Thursday, December 13, 2007

Owen loves anything with wheels...


...including his grandpa's TRAIN! You can see from the expression on his face here that this is true!

I have to share :)

Owen did NOT want to go to sleep last night, even though he was obviously tired. Very tired! I spent 20 minutes lying next to him in our bed, laying him back down every 30 seconds or so after he'd roll up to sitting. He was of course quite angry w/me, and I was getting a little irked myself!

Then suddenly he decided he WAS tired, and he settled into the rump-in-the-air sleep position (see earlier post) with his face toward mine. He was also suddenly cheerful and smiley at his mommy...he grinned, and if you have ever seen Owen really grin, you know his whole face squinches up. His eyes squint, his nose wrinkles, his whole face smiles. He did this, and made his little giggly noise (I have no idea how to spell that noise--'he-eh' or maybe 'hingh'), and reached over to pat my cheek. He rolled around some, putting his cheek on mine, then snuggling into my chest, just moving till he found a good place then giggling a little and snuggling in for a new good place.

Then he fell asleep, and his mommy cried with joy. I just was totally overwhelmed. As I've written before: this kind of love is the most amazing, God-given gift I have ever experienced. To go from 'good grief, will this kid ever go to sleep,' to 'I can barely stand it, I love him so much' in about 90 seconds--talk about mood swings!

Wednesday, December 12, 2007

Sleeping solution

Well, we may have a solution. We put Owen's pack-and-play in our room. So, I hold him till he falls asleep, either in the living room or in our bed. After he's asleep, I put him in the pack-and-play. So he's close enough to see us when we awakens, and yet not RIGHT in our faces if he wakes up and whines. We can tell him 'shhhh' from our beds, and he knows we're right there and goes back to sleep. He usually sits up about 4:30 or so, and that's when we go get him and bring him in w/us.

• PROVIDED DATA:
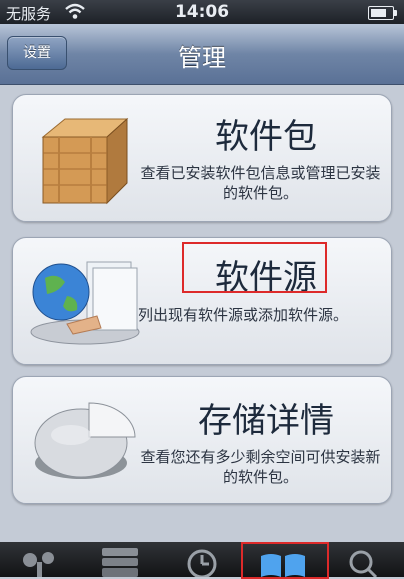 Image resolution: width=404 pixels, height=579 pixels. I want to click on pie-storage-icon, so click(85, 440). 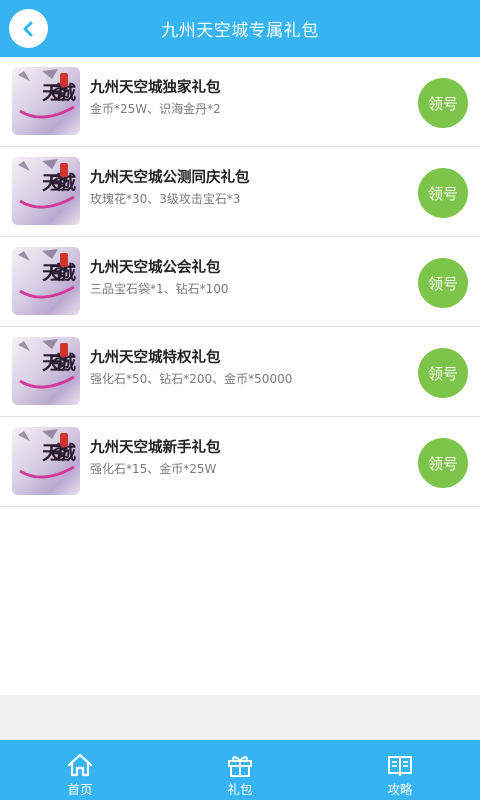 What do you see at coordinates (166, 199) in the screenshot?
I see `gift-desc: 玫瑰花*30、3级攻击宝石*3` at bounding box center [166, 199].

• WHAT YOU WILL DO:
[A] Check each statement against the blog post about Owen. For each, answer yes or no and quote the words of the post that decide it.
(i) Owen falls asleep in the pack-and-play by himself.
(ii) The writer spent 20 minutes lying next to Owen in bed.
(iii) Owen usually sits up at about 4:30.
[B] Answer these questions from the blog post about Owen, one answer to a line.
(i) Whose train does Owen love?
(ii) In which room was Owen's pack-and-play put?
(iii) About how long did the writer's change in mood take?
[C] Update the passage of the blog post about Owen starting at "I have to share" and ending at "little irked myself!", putting "half an hour" in place of "20 minutes".

• SOLUTIONS TO THE TASKS:
[A]
(i) No: "I hold him till he falls asleep, either in the living room or in our bed. After he's asleep, I put him in the pack-and-play."
(ii) Yes: "I spent 20 minutes lying next to him in our bed"
(iii) Yes: "He usually sits up about 4:30 or so"

[B]
(i) His grandpa's
(ii) The parents' room
(iii) About 90 seconds

[C]
I have to share :)

Owen did NOT want to go to sleep last night, even though he was obviously tired. Very tired! I spent half an hour lying next to him in our bed, laying him back down every 30 seconds or so after he'd roll up to sitting. He was of course quite angry w/me, and I was getting a little irked myself!